Geologic mapping of Medicine Lake volcano in the northern California Cascade Range has been digitally compiled as a spatial database in ArcInfo GIS. The digital database can be queried to determine the areal extents and spatial distributions of different rock types, geologic units, and other geologic and geomorphic features. These data, in turn, can be used to better understand the evolution and growth of the volcano.

The database reveals that the total area covered by Medicine Lake volcano is about 2200 km2. Sixty percent of that area (1322 km2) is covered by basalt (<53% SiO2). Basaltic andesite (270 km2, 53.0-56.9% SiO2) and andesite (305 km2, 57.0-62.9% SiO2) together comprise about 26% of the area. Silicic lavas cover 117 km2, or about 5% of the total. Dacite (63.0-69.9% SiO2) accounts for 66 km2, but three-quarters of that area consists of the tuff of Antelope Well, the volcano’s only ash-flow tuff, which thinly covers (<1 m to a few m thick) a significant area low on the northwest flank of the volcano. Rhyolite (>69.9% SiO2) covers 51 km2. Slightly more than half of the exposed rhyolite (26 km2) was erupted in post-glacial time.

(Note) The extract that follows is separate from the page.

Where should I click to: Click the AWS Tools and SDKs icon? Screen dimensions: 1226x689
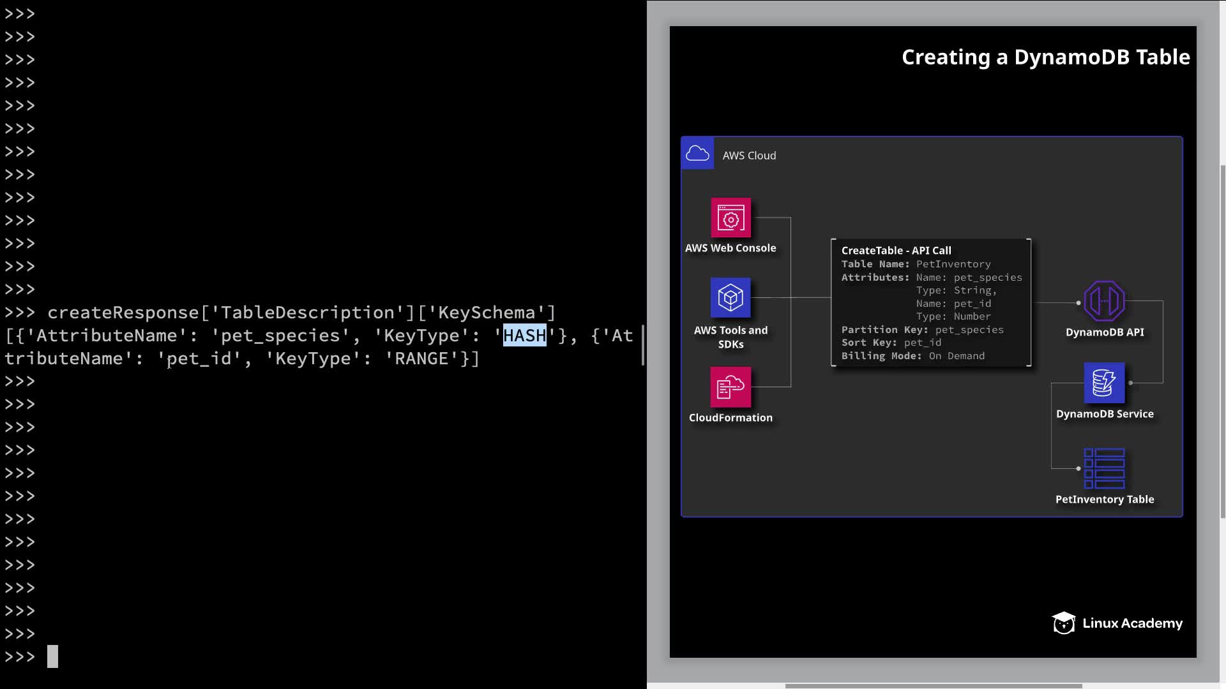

Approximately 250 geologic units have been mapped. These units represent eruptive events, each commonly including a lava flow and its vent (dome, cinder cone, spatter cone, etc.). Some cinder cones have not been matched to lava flows, as the corresponding flows are probably buried, and some flows cannot be correlated with vents. Only half a dozen of the units are thin surficial deposits such as alluvium, covering over 35 km2, <2% of the total. Volcanic and sedimentary units older than Medicine Lake volcano, but within the mapped area account for 154 km2, about 7% of the total area.

Plotted map colors indicate compositions. In addition, products of 16 post-glacial eruptions, covering 316 km2, about 14% of the volcano’s area, are highlighted with a pattern. The largest individual units on the map are basaltic, including the post-glacial basalt of Giant Crater (198 km2). The single largest unit is the late Pleistocene basalt of Yellowjacket Butte (296 km2 exposed but partly covered by a late Holocene andesite flow). Other features represented in the digital database include lava tubes, vents, faults (with direction of offset), dikes, and littoral cones.